After you upgrade your OS, find the product in ARP, select it, and click “Change/Remove” for most of our developer products that use an external UI handler. Normally you’d click the “Click here for support information” link and click the “Repair” button if one exists.

This causes the transitive components to be reinstalled and their conditions re-evaluated, installing applicable components and getting rid of those that are no longer applicable. This is just limited to these products but others may have similar issues. If you notice one of your products isn’t working correctly after an OS upgrade and it should, try repairing. Do keep in mind that not all installers support repair operations, but Windows Installer does and is much more common these last couple years.

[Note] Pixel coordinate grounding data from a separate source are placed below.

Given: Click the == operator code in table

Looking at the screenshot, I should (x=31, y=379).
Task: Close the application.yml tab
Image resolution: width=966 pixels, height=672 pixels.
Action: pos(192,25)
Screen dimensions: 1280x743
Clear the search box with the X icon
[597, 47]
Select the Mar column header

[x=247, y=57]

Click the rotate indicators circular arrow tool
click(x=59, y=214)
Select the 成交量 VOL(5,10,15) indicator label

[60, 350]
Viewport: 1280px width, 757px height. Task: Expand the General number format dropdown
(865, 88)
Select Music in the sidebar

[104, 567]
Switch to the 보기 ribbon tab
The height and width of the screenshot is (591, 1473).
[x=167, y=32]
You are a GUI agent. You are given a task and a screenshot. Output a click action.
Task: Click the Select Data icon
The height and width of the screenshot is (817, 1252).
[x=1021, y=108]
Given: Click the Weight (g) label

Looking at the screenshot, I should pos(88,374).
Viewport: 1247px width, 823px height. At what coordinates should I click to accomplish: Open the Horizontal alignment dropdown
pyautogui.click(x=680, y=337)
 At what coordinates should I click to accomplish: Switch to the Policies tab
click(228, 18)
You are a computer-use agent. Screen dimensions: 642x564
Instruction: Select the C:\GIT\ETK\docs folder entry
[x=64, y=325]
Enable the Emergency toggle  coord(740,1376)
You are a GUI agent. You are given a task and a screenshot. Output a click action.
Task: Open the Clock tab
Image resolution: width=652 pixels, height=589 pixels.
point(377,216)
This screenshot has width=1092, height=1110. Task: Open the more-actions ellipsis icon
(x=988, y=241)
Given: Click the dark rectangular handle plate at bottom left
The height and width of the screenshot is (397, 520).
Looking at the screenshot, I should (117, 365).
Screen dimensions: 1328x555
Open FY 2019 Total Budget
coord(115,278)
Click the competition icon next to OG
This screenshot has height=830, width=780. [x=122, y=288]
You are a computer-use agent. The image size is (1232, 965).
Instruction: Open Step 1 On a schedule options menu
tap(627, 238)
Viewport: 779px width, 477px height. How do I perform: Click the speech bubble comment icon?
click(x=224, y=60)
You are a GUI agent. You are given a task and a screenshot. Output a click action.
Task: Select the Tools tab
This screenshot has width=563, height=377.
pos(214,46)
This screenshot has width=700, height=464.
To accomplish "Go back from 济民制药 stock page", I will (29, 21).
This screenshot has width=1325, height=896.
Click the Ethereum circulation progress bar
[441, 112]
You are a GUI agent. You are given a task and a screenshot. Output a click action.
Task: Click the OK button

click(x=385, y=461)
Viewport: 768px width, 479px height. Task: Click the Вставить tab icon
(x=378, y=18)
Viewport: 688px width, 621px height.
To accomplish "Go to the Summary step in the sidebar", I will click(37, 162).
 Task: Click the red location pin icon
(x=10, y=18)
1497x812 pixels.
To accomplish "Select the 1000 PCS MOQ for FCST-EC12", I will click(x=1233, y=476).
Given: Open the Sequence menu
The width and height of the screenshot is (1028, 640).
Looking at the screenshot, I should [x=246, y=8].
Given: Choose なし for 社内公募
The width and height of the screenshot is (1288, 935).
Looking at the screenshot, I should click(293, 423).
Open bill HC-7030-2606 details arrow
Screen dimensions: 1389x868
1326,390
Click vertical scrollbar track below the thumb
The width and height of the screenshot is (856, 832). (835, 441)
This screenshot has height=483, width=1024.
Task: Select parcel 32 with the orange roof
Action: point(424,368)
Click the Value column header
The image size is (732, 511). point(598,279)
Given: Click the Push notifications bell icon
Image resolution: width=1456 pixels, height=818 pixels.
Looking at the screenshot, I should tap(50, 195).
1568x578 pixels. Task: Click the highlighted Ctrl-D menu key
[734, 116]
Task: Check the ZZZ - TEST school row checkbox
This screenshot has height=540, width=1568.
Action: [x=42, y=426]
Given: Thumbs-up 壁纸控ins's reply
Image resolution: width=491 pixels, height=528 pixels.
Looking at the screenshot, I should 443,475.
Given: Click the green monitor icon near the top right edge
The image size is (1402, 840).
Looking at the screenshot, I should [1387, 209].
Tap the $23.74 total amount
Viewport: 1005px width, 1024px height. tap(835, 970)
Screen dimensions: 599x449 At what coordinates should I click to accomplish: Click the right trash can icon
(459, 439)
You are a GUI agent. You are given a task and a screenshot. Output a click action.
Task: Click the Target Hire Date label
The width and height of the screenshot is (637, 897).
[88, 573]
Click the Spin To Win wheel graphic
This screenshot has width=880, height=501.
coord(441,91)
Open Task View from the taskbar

If you’re a setup developer, please keep transitive components in mind when installing platform-specific files.

Author

Heath Stewart
Principal Software Engineer

Heath is an application architect and developer, looking to help educate others to learn professional development. Besides designing and developing applications he enjoys writing about intermediate and advanced topics. Heath also consults for deployment packages and scenarios within Microsoft and for external customers.

0 comments

Discussion are closed.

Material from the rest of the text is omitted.